Give the data back exactly. Leave out any images.

◆ Raw data ◆
==*==

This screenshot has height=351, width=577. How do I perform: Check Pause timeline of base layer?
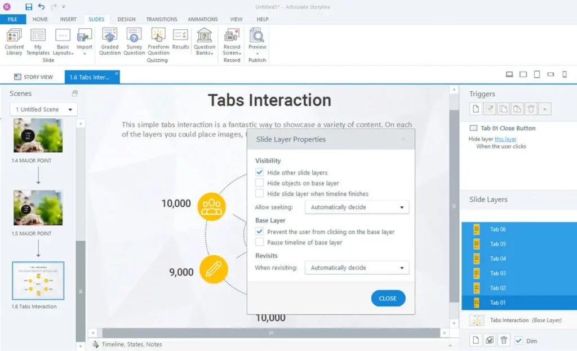pos(259,242)
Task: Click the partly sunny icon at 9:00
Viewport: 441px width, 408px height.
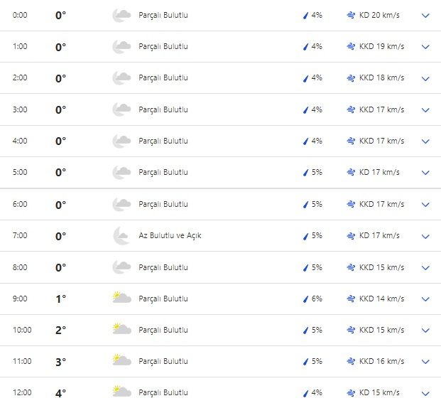Action: [x=121, y=299]
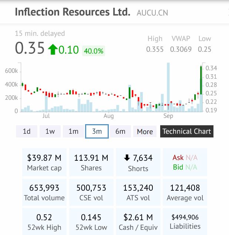Click the 113.91 M Shares tile

point(91,163)
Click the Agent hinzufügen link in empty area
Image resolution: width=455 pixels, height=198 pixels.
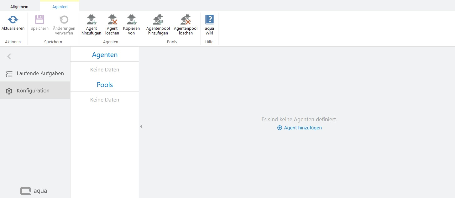click(300, 128)
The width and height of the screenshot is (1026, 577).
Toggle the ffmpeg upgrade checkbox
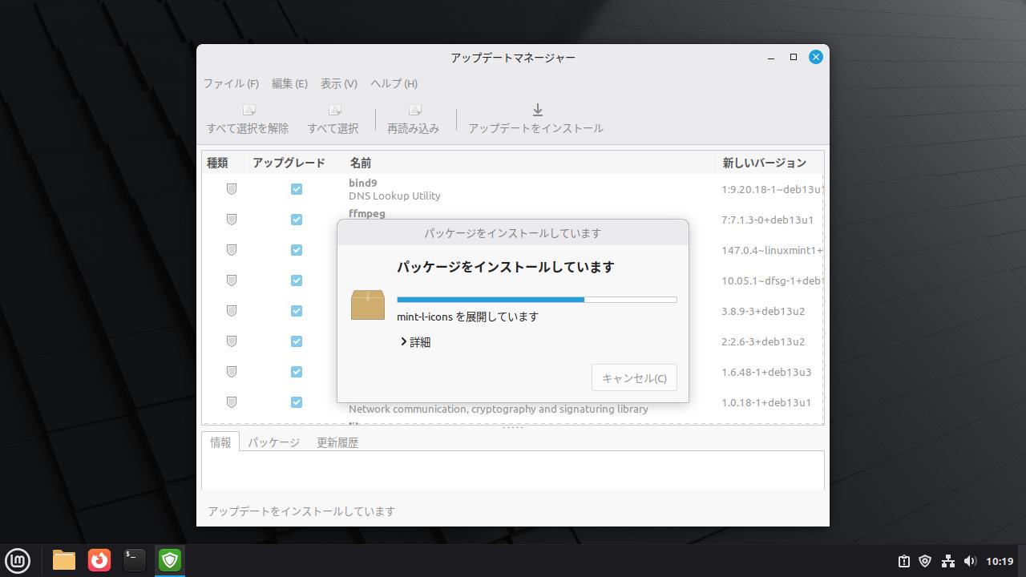tap(297, 220)
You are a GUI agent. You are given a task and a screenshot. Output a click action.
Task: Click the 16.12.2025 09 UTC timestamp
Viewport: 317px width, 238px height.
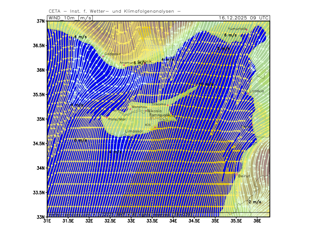tap(244, 18)
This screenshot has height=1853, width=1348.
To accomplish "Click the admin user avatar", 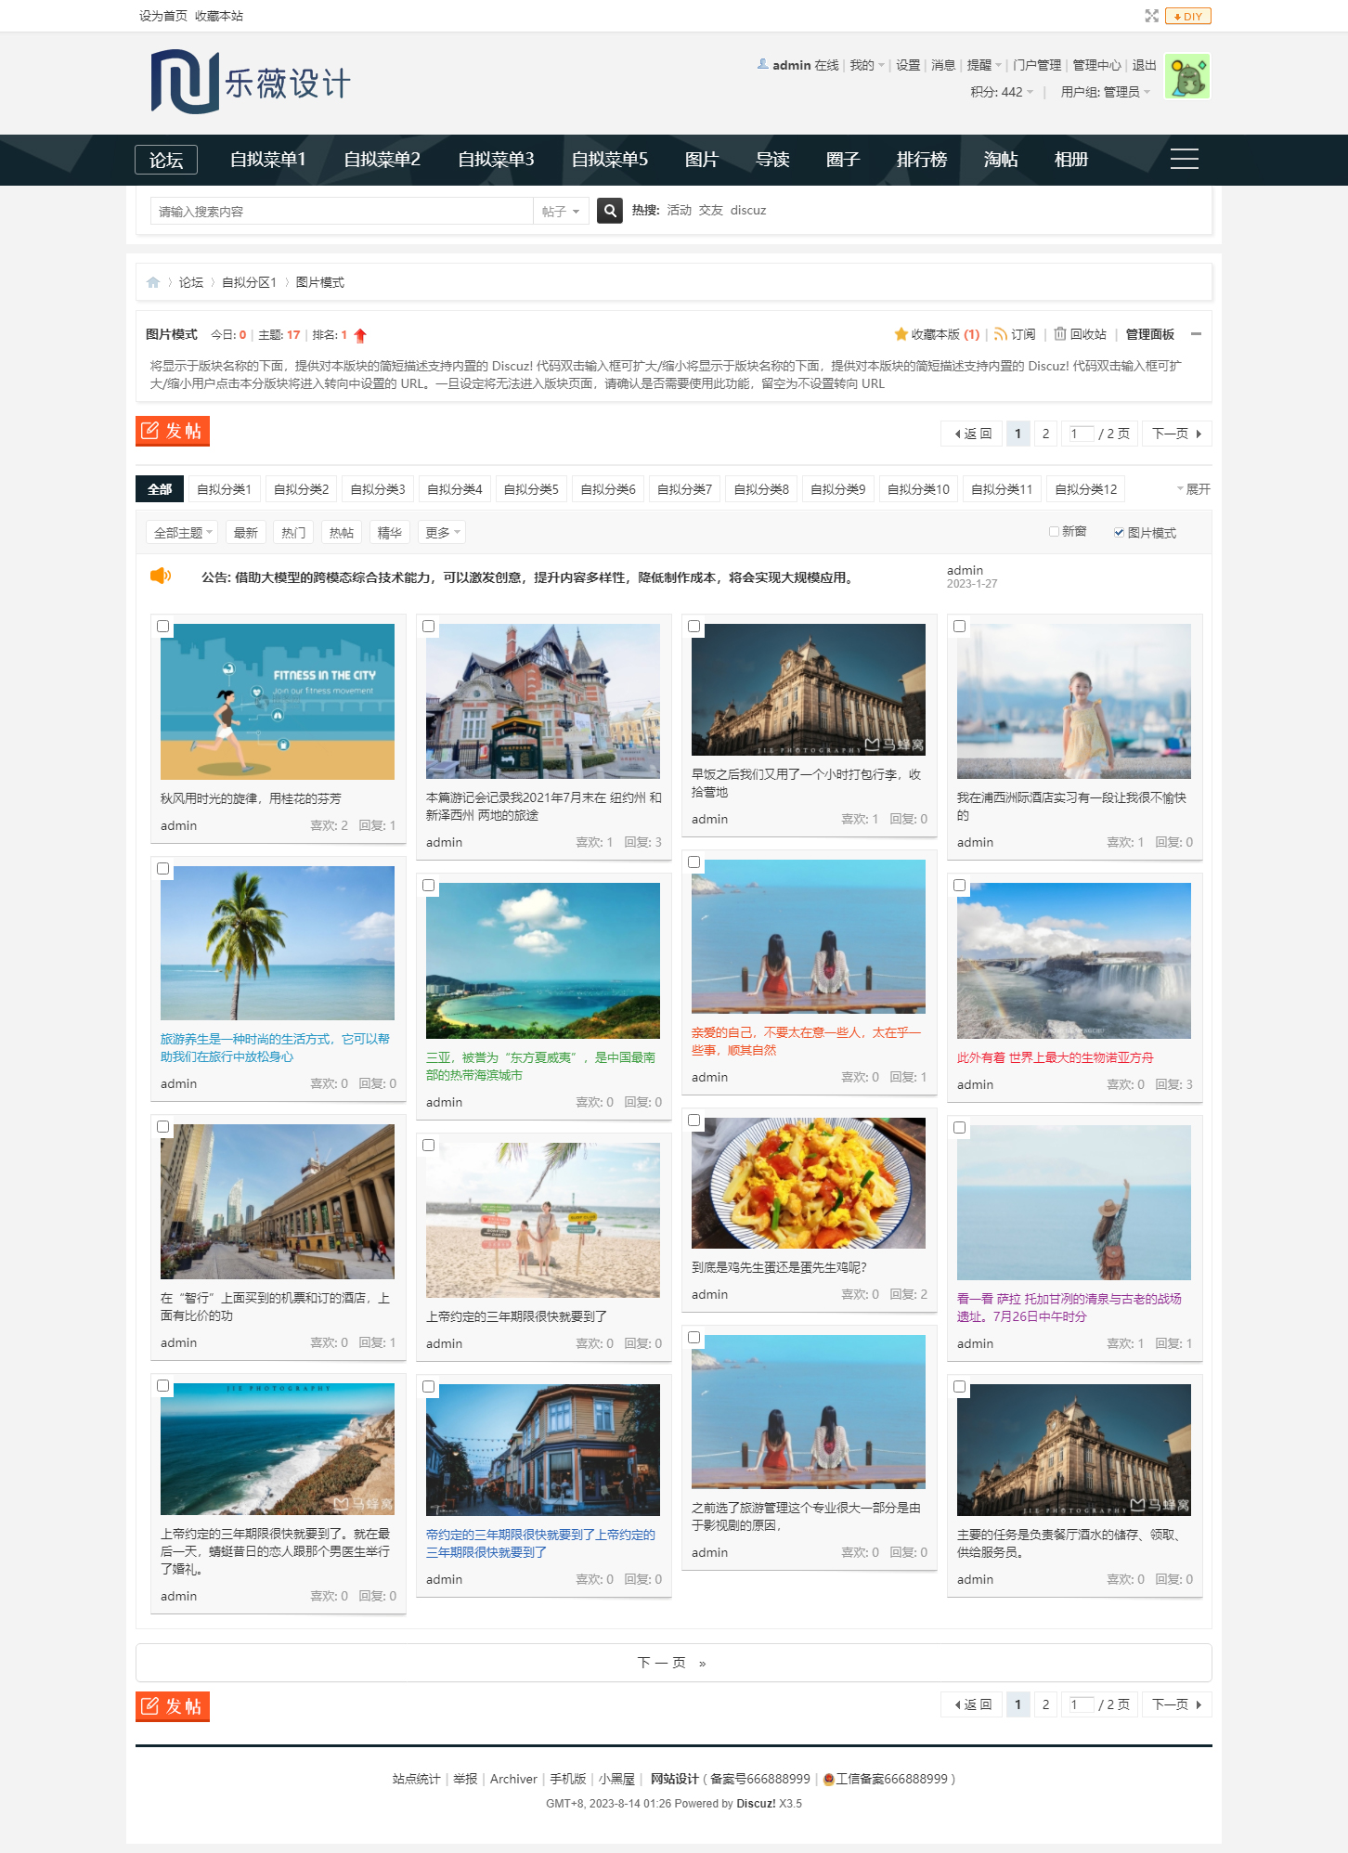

==*==

◆ Finished task ◆
This screenshot has height=351, width=577. How do I perform: Check Pause timeline of base layer?
pos(259,242)
Task: Click the partly sunny icon at 9:00
Viewport: 441px width, 408px height.
Action: [x=121, y=299]
Click the 113.91 M Shares tile

point(91,163)
Click the Agent hinzufügen link in empty area
Image resolution: width=455 pixels, height=198 pixels.
click(300, 128)
The width and height of the screenshot is (1026, 577).
Toggle the ffmpeg upgrade checkbox
tap(297, 220)
You are a GUI agent. You are given a task and a screenshot. Output a click action.
Task: Click the 16.12.2025 09 UTC timestamp
Viewport: 317px width, 238px height.
tap(244, 18)
This screenshot has height=1853, width=1348.
To accomplish "Click the admin user avatar", 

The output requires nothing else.